##### EXTRACTED DATA #####

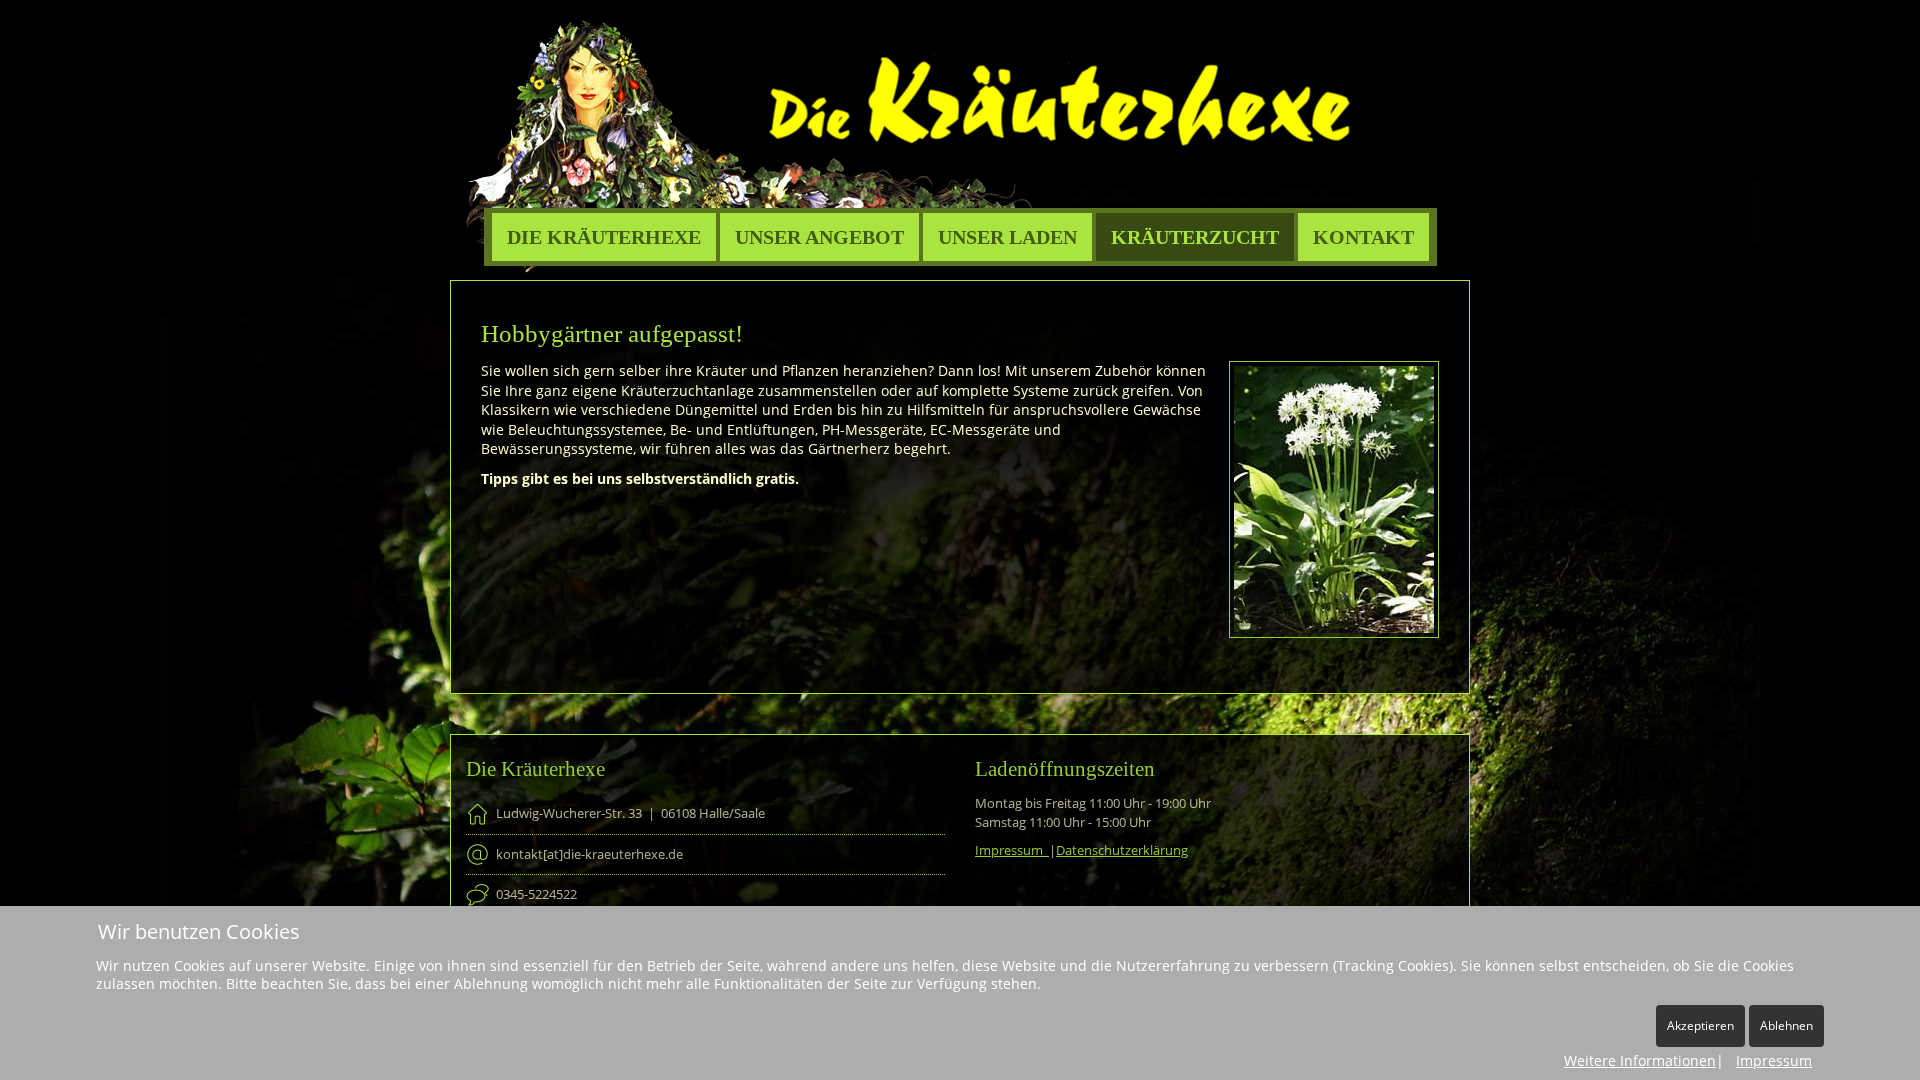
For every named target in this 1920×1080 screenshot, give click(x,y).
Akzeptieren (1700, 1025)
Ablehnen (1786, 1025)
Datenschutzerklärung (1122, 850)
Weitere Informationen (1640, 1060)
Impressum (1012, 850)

#####
##### EXTRACTED DATA #####

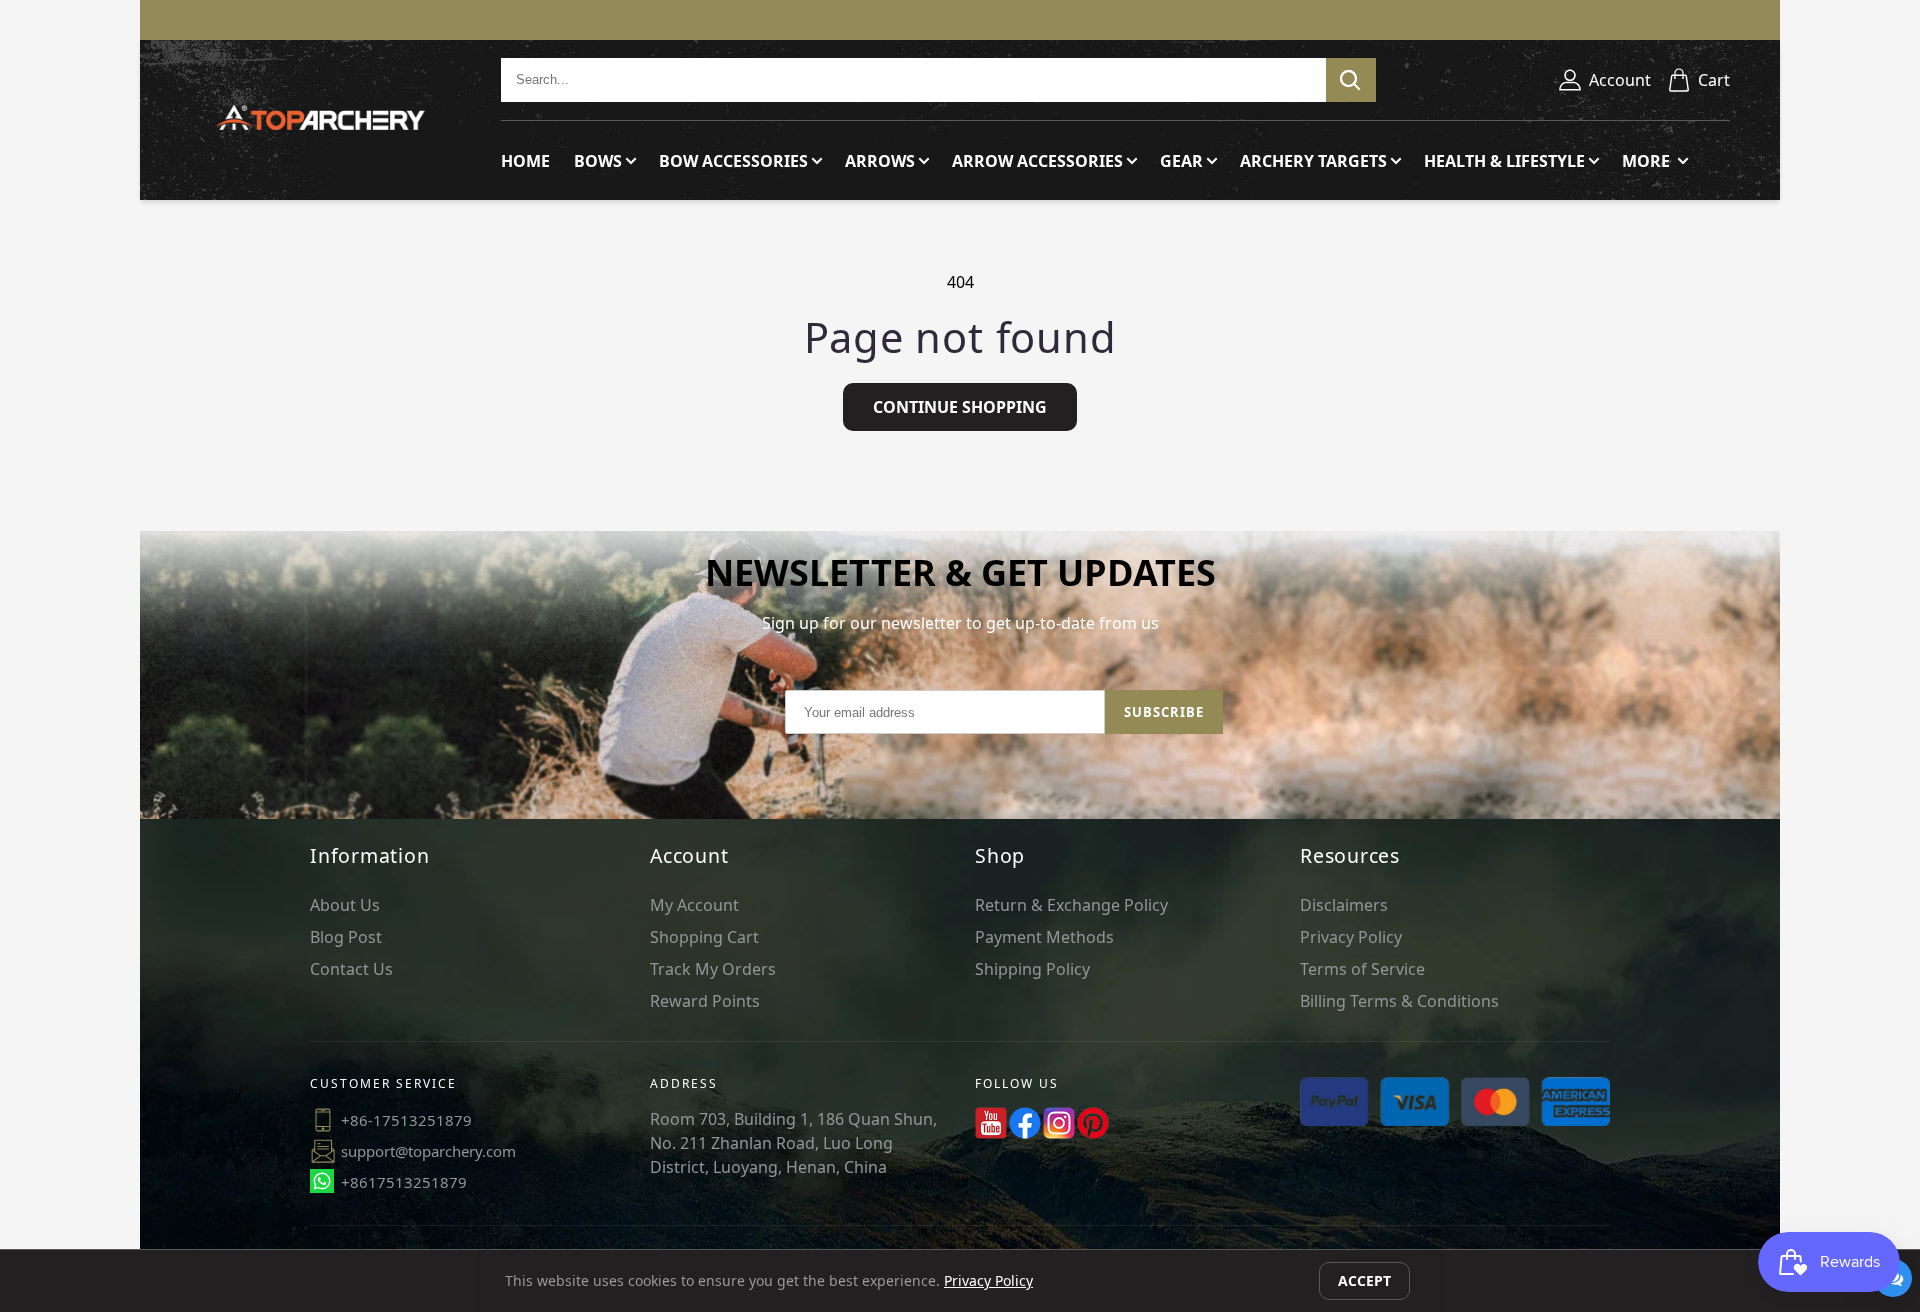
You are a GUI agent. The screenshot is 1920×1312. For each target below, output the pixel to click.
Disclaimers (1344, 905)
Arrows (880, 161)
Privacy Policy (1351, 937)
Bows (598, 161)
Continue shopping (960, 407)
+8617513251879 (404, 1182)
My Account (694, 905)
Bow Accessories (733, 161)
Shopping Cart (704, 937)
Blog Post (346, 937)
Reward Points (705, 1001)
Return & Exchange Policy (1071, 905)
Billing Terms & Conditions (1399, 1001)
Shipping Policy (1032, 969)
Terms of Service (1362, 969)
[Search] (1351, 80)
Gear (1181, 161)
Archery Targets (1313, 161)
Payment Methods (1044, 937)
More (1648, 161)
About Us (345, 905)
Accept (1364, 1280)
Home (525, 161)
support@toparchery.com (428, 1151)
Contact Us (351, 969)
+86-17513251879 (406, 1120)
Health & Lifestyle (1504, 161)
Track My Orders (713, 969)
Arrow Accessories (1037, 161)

#####

**PROBLEM TO WORK ON**
A word-for-word copy of the lines above from the one with "For every named" through the one with "Impressum (1012, 850)", inclusive, is the only output wanted.

**RESPONSE BELOW**
For every named target in this 1920×1080 screenshot, give click(x,y).
Akzeptieren (1700, 1025)
Ablehnen (1786, 1025)
Datenschutzerklärung (1122, 850)
Weitere Informationen (1640, 1060)
Impressum (1012, 850)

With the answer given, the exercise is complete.